Sono forse maturi i tempi, dopo sette decenni di televisione e quasi tre di internet, per fondare una scienza che indaghi, studi e approfondisca i meccanismi delle pubblicità autolesionistiche. La casistica è ampia: si va dallo spot acchiappaturisti commissionato dalla Regione in cui stagliano quattro ciabattacce su uno scoglio in primo piano, al vino battezzato, con candore commovente, Mefitis.

Un pioniere, in questo campo, fu il conte Fulvio Testi (1593-1646), delizioso poeta del barocco ferrarese che scrisse un Pianto d’Italia in cui è tutto un lacrimare per la patria «serva e corrotta». Se nell’orgia di citazioni proto-pre-post-neo-rinascimentali a sostegno della storicità dei vini toscani non lo si cita mai, è perché il tono delle sue poesie encomiastiche è il seguente: «Ma se tu vieni, io de l’etrusco Chianti / pari a rubin ti mescerò rugiada / che ti bacia, ti morde e fa che cada / dolce dagli occhi tuoi gronda di pianti». Ora, di un vino che faccia grondare di pianto non vi è bisogno, anche se l’intenzione era lodevole. Piuttosto, al Chianti domanderemmo volentieri un rosso che faccia sorridere, pronto e vispo, un “vino del buonumore”. Ebbene, ne abbiamo trovato uno: il Chianti Montespertoli del Podere dell’Anselmo. È una delizia, si beve che è una bellezza, ed è proprio così: pronto e vispo. Lo produce un vignaiolo sensibile, Fabrizio Forconi, a metà strada tra Montespertoli e San Casciano in Val di Pesa, e quindi ormai in vista del Chianti Classico. Le matrici geologiche sono le stesse: ghiaie e conglomerati ricchi di calcare, che assicurano sanità alle piante e una sensazione acida nel vino che è il vero segreto, ad esempio, di questo che vi descriviamo.

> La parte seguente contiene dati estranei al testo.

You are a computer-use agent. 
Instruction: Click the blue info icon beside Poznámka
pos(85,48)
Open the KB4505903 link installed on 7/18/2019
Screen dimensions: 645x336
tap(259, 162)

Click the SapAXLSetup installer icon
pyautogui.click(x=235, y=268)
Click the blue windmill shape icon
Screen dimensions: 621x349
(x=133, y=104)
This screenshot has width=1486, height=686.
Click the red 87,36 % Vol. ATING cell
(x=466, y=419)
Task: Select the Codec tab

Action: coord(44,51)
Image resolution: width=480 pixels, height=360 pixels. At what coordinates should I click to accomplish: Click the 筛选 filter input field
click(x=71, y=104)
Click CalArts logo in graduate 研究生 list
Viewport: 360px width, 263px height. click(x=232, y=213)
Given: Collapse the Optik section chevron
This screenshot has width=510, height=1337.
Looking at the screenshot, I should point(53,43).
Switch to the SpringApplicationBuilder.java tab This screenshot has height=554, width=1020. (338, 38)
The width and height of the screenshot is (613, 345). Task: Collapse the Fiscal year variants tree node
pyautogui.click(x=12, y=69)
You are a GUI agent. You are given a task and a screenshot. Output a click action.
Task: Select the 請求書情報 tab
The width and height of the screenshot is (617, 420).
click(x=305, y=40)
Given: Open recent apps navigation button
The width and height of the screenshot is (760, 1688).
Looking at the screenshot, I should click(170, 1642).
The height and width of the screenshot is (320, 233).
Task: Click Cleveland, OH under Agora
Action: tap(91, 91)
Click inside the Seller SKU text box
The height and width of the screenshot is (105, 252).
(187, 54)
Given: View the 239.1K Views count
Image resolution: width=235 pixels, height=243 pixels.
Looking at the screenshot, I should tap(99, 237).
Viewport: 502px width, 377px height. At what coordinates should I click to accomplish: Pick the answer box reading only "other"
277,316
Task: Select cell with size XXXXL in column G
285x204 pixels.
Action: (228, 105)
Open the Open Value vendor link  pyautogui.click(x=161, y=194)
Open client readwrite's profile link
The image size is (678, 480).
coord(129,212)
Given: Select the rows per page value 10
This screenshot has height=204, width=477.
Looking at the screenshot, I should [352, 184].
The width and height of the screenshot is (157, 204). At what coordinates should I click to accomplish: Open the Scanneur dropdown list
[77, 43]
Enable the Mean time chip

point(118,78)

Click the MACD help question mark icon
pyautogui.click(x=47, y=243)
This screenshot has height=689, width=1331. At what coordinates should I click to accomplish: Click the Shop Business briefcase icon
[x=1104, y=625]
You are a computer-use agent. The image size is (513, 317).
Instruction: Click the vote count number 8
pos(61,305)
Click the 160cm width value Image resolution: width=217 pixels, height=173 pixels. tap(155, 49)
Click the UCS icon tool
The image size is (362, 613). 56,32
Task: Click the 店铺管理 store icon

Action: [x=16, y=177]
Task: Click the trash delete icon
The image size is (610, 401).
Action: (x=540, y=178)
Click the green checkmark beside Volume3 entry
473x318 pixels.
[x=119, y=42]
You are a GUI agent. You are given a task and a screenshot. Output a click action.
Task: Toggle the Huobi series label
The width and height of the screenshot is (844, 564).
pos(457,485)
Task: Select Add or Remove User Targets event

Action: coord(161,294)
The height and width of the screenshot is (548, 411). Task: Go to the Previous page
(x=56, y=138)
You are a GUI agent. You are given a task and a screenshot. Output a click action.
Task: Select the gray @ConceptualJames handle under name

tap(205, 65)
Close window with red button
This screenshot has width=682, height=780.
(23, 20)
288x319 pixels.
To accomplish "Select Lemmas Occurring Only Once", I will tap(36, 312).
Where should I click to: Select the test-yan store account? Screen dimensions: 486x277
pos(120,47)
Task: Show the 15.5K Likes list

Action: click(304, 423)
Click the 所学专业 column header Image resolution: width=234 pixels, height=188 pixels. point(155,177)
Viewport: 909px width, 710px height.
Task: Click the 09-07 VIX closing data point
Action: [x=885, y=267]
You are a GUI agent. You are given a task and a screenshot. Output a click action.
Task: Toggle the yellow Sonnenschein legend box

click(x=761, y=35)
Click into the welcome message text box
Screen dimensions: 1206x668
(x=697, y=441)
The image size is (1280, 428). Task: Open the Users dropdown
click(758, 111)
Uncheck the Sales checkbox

Al Chianti domanderemmo volentieri un rosso che faccia sorridere, pronto e vispo, un ‘vino del buonumore’

Si tratta di un Sangiovese in purezza, il 75% del quale non “vede” legno; pur presentando nelle annate calde valori alcolici ed estrattivi medio-alti, ha una beva micidiale, soprattutto se servito sui 14-15 gradi. Sa di ciliegia, fiori viola, terriccio e felce, e scivola come raso all’assaggio, anche per merito della grana puntifome del tannino. È un’ipotesi felice di rosso per un pasto italiano senza fronzoli: lo accompagnerà con quella schietta confidenza che i Sangiovese chiantigiani sono immancabilmente felici di concedere.